EXERCISE OBJECTIVE: Copy exactly. Begin with the line that contains "Click the Microsoft" and stop after the last line of the records.

EXERCISE DATA:
**********

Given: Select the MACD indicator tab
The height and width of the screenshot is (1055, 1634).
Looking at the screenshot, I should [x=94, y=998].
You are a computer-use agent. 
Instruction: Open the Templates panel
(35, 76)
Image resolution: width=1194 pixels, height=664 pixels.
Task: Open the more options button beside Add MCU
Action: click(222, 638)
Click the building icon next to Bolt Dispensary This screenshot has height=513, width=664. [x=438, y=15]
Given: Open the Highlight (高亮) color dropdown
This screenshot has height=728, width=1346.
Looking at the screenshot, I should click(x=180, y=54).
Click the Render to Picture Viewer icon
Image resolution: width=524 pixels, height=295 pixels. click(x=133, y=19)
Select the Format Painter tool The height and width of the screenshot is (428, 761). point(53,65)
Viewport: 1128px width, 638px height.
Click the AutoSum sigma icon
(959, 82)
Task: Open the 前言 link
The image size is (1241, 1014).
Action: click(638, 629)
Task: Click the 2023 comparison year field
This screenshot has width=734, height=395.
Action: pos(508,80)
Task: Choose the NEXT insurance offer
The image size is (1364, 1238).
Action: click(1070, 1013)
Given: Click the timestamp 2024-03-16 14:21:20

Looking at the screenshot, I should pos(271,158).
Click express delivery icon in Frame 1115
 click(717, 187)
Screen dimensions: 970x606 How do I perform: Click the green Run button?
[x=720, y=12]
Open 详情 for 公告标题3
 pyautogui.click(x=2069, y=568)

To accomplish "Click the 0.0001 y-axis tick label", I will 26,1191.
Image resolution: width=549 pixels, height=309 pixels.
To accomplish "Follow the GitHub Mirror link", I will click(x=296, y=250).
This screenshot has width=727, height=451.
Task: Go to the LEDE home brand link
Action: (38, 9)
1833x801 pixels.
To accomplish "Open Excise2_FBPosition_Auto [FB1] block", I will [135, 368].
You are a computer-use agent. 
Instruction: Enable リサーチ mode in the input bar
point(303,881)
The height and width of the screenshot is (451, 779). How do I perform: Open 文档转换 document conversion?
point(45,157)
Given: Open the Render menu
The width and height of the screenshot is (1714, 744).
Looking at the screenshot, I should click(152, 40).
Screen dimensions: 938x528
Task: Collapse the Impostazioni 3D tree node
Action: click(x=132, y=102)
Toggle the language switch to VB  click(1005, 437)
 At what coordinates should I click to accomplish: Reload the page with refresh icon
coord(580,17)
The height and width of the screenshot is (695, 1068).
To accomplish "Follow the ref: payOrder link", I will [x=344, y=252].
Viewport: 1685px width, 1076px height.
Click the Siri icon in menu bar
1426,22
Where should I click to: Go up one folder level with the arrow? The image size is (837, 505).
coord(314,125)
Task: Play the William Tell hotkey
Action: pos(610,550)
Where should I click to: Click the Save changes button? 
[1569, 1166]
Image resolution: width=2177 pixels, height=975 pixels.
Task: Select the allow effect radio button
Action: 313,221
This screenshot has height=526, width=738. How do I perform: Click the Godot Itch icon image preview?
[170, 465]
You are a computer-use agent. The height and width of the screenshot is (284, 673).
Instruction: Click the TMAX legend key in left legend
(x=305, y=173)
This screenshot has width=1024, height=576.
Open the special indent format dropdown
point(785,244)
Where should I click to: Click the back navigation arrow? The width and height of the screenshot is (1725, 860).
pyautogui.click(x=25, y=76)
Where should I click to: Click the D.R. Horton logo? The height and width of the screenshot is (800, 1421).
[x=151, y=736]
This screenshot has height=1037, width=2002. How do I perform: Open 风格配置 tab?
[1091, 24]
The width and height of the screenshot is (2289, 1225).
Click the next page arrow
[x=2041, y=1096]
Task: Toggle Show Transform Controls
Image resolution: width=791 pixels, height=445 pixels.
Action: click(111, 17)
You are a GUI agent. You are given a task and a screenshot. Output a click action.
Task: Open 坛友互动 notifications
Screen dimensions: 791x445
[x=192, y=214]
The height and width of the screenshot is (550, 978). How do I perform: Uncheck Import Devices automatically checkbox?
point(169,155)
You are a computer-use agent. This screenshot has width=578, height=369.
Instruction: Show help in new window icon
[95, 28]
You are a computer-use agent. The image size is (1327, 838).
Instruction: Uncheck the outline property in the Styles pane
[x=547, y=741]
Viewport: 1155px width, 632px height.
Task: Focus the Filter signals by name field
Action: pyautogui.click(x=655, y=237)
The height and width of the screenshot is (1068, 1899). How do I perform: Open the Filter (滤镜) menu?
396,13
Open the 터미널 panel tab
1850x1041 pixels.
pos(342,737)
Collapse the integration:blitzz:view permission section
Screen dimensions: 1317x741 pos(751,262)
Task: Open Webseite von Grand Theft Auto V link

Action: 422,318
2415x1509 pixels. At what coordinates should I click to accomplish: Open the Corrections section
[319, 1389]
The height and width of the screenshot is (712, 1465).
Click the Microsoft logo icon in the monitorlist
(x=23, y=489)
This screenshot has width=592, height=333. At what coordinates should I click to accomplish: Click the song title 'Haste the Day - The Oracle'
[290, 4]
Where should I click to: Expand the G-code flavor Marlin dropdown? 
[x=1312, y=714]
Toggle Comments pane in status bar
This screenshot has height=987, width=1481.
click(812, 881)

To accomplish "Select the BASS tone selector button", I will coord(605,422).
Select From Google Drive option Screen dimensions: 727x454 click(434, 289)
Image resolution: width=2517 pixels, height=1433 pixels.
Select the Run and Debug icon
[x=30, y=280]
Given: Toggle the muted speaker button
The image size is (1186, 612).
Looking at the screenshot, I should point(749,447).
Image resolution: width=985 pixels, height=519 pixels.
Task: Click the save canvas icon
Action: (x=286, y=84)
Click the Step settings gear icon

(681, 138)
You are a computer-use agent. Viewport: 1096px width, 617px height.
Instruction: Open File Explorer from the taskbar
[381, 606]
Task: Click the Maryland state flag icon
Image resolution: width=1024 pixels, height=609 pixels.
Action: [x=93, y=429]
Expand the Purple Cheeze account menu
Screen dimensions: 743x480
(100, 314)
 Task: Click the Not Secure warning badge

**********

TASK RESULT:
Click the Microsoft logo icon in the monitorlist
(x=23, y=489)
This screenshot has width=592, height=333. At what coordinates should I click to accomplish: Click the song title 'Haste the Day - The Oracle'
[290, 4]
Where should I click to: Expand the G-code flavor Marlin dropdown? 
[x=1312, y=714]
Toggle Comments pane in status bar
This screenshot has height=987, width=1481.
click(812, 881)

To accomplish "Select the BASS tone selector button", I will coord(605,422).
Select From Google Drive option Screen dimensions: 727x454 click(434, 289)
Image resolution: width=2517 pixels, height=1433 pixels.
Select the Run and Debug icon
[x=30, y=280]
Given: Toggle the muted speaker button
The image size is (1186, 612).
Looking at the screenshot, I should point(749,447).
Image resolution: width=985 pixels, height=519 pixels.
Task: Click the save canvas icon
Action: (x=286, y=84)
Click the Step settings gear icon

(681, 138)
You are a computer-use agent. Viewport: 1096px width, 617px height.
Instruction: Open File Explorer from the taskbar
[381, 606]
Task: Click the Maryland state flag icon
Image resolution: width=1024 pixels, height=609 pixels.
Action: [x=93, y=429]
Expand the Purple Cheeze account menu
Screen dimensions: 743x480
(100, 314)
 Task: Click the Not Secure warning badge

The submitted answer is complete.